**SOURCE EXTRACT**
Professionally (1982-2015), as a freelance artist, designer and senior interior architect/manager he has been designing interiors, furniture & industrial products, graphics and fine art works: paintings, sculpture, digital art (he has had 15 solo exhibitions including in England, Greece, Australia, Bahrain). He has participated in 20 group exhibitions (Italy, Germany, Greece, and Bahrain) and his artwork can be found in private collections and museums including at Vorres Museum, Greece, Hellenic Nobel Museum, Greece, St John’s Monastery, Greece, Municipality Museum, Italy, Dorsten Cathedral, Germany, Kailis Collection in Australia.
He was awarded Special Honor by His Excellency the Governor of W. Australia Dr. Ken Michael in 2010 at the launch in Perth of the book Kastellorizo: My Odyssey – illustrated by Dr Alexiou (52 oil paintings). Dr. Platon Alexiou is a Member of the International Arts Critics Association AICA (2004), Member of the National Greek Artists Association (1993), and Member of the Interior Designers Association in Athens (1989). He has authored eight books and 23 articles.
IICEDubai2016/IICLLDubai2016 Conference Chairs and Featured Speakers
Professor Sue Jackson
IICEDubai2016 Conference Chair
Birkbeck, University of London, UK
Sue Jackson is Pro-Vice-Master (Vice-President) for Learning and Teaching, Professor of Lifelong Learning and Gender and Director of Birkbeck Institute for Lifelong Learning at Birkbeck University of London. She publishes widely in the field of gender and lifelong learning, with a particular focus on identities.
Sue’s recent publications include Innovations in Lifelong Learning: Critical Perspectives on Diversity, Participation and Vocational Learning (Routledge, 2011); Gendered Choices: Learning, Work, Identities in Lifelong Learning (Springer, 2011, with Irene Malcolm and Kate Thomas); and Lifelong Learning and Social Justice (NIACE, 2011).
Sue is also the Director of the IAFOR Education Research Institute.
Professor Steve Cornwell
IAFOR International Director of Programme: Language Learning
Osaka Women’s University, Japan
Steve Cornwell is Professor of English and Interdisciplinary Studies at Osaka Jogakuin University, and also teaches in the online portion of the MA TESOL Programme for the New School in New York. He helped write and design several of the New School courses and has been involved with the program since its inception. He is involved with the Japan Association for Language Teaching (JALT) (an affiliate of IAFOR) severing on its National Board of Directors (Director of Programme); his duties involve working with a volunteer team of 50+ to put on JALT’s annual, international conference each fall. Most recently, since 2012 he has been the Committee Chair of Osaka Jogakuin University’s Lifelong Learning Committee and is responsible for their evening extension Programme geared at alumni and community members. He is also the Vice-Chair of Osaka Jogakuin University’s English Education Committee which is responsible for suggesting policy regarding English Education and also responsible for developing material for the integrated curriculum.

**STORED DATA**
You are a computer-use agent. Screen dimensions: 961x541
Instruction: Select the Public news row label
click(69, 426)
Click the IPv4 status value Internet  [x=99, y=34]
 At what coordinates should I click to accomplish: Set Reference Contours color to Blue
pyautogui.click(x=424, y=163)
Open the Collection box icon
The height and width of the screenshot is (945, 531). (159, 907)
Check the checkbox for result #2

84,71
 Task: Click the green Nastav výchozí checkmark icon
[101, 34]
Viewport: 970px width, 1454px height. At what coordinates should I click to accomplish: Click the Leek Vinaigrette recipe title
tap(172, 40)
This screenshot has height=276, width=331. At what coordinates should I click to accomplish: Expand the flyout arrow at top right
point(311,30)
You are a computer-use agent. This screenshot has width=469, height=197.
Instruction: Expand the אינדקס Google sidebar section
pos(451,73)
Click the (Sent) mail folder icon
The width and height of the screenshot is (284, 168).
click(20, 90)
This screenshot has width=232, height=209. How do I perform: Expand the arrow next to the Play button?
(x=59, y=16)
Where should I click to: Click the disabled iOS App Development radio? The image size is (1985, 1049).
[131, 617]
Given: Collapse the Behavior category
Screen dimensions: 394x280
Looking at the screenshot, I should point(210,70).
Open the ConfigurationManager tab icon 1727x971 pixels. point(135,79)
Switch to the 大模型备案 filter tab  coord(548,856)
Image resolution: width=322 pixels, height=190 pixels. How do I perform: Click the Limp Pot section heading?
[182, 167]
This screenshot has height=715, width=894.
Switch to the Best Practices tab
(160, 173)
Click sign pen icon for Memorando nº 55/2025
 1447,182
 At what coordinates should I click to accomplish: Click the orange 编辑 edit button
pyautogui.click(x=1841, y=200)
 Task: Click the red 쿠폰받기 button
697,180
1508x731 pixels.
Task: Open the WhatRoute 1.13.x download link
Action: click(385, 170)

**EXERCISE OBJECTIVE**
Reproduce the speaker bios word for word, beginning at the words "IICEDubai2016/IICLLDubai2016 Conference Chairs" and stopping after "focus on identities.". Rely only on the speaker bios, not the listing.

**EXERCISE RESULT**
IICEDubai2016/IICLLDubai2016 Conference Chairs and Featured Speakers
Professor Sue Jackson
IICEDubai2016 Conference Chair
Birkbeck, University of London, UK
Sue Jackson is Pro-Vice-Master (Vice-President) for Learning and Teaching, Professor of Lifelong Learning and Gender and Director of Birkbeck Institute for Lifelong Learning at Birkbeck University of London. She publishes widely in the field of gender and lifelong learning, with a particular focus on identities.